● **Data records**
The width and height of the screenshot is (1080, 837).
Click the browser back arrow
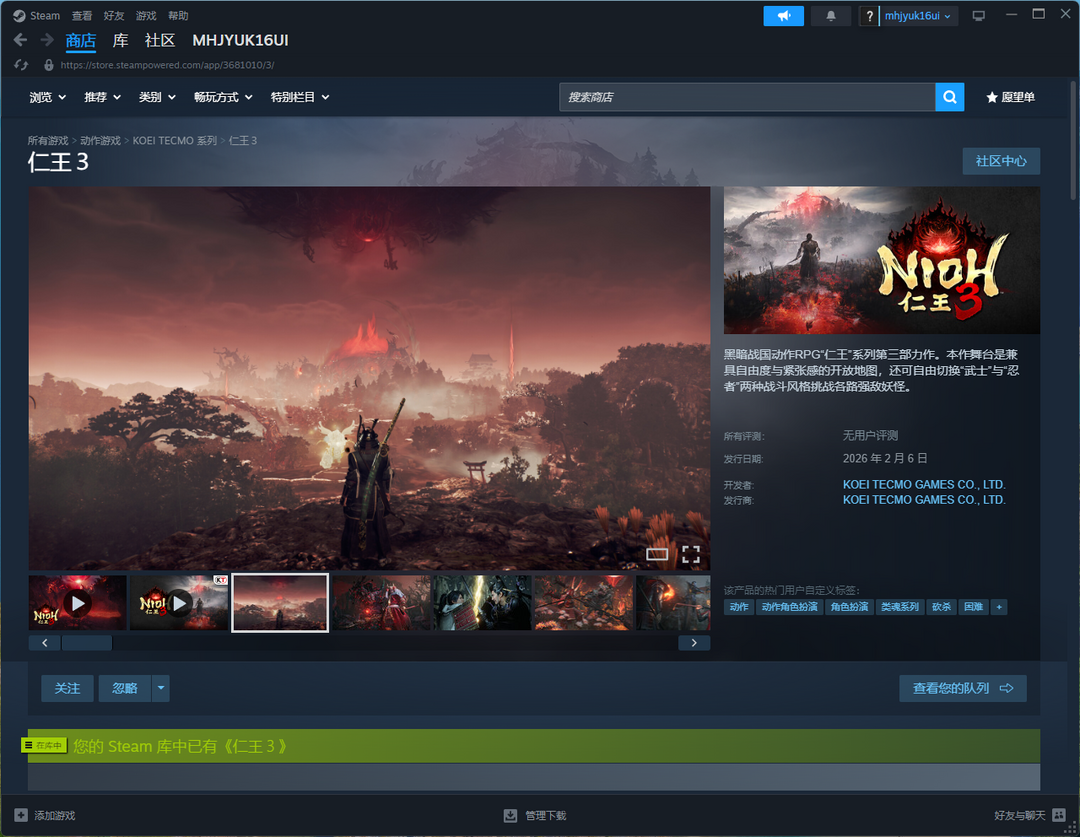pyautogui.click(x=20, y=40)
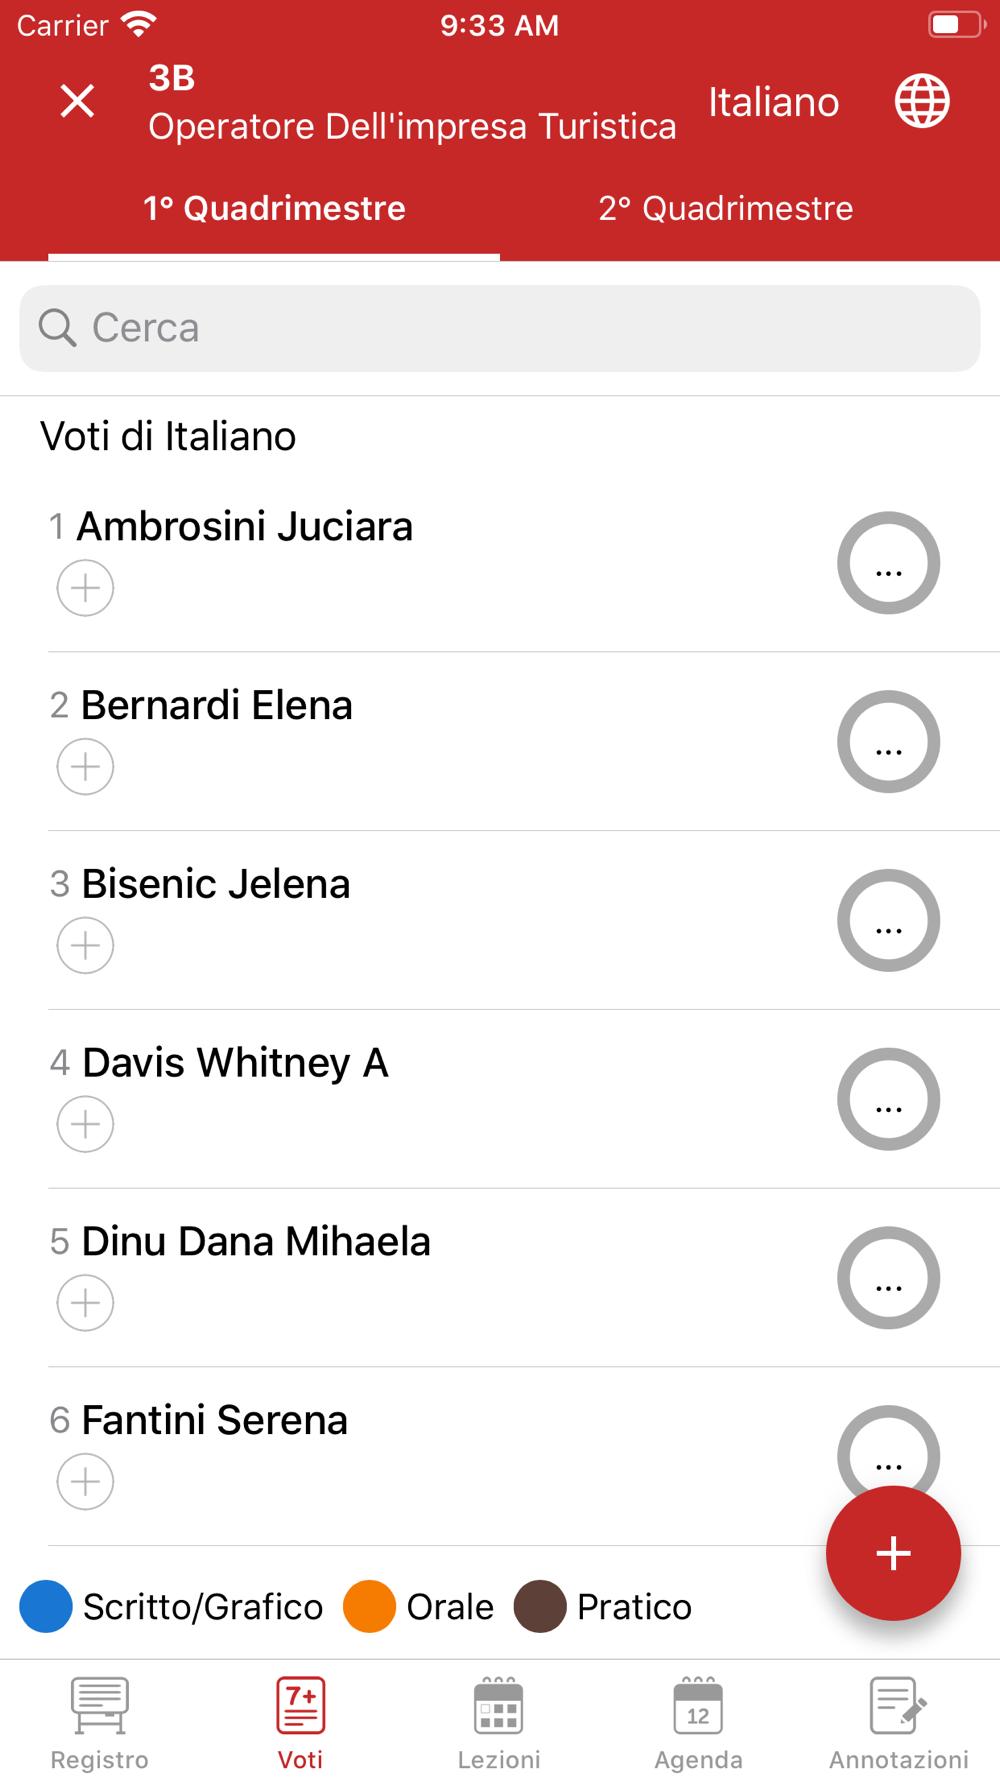The image size is (1000, 1778).
Task: Open the Agenda icon
Action: 698,1705
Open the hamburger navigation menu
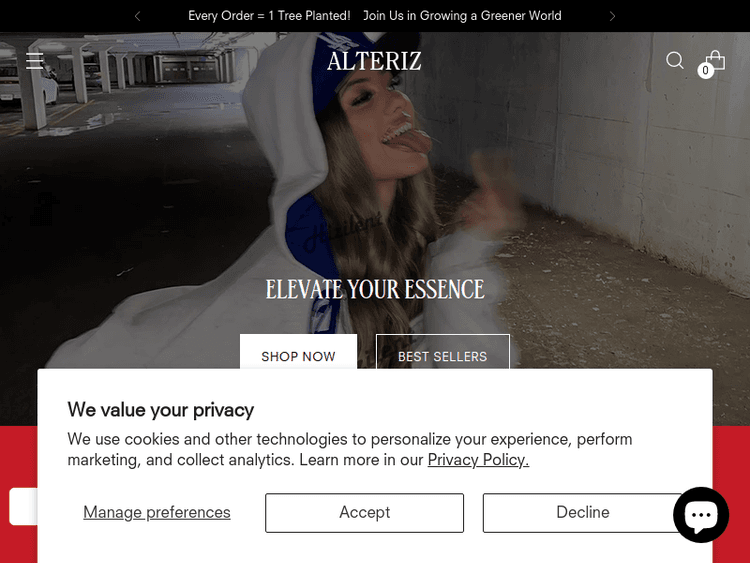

● **WHAT TO WORK ON**
Retype every entry above exactly, leaving out the pictures.

● **TASK RESPONSE**
The width and height of the screenshot is (1080, 837).
Click the browser back arrow
pyautogui.click(x=20, y=40)
The image size is (1000, 1778).
Task: Open the Agenda icon
Action: 698,1705
Open the hamburger navigation menu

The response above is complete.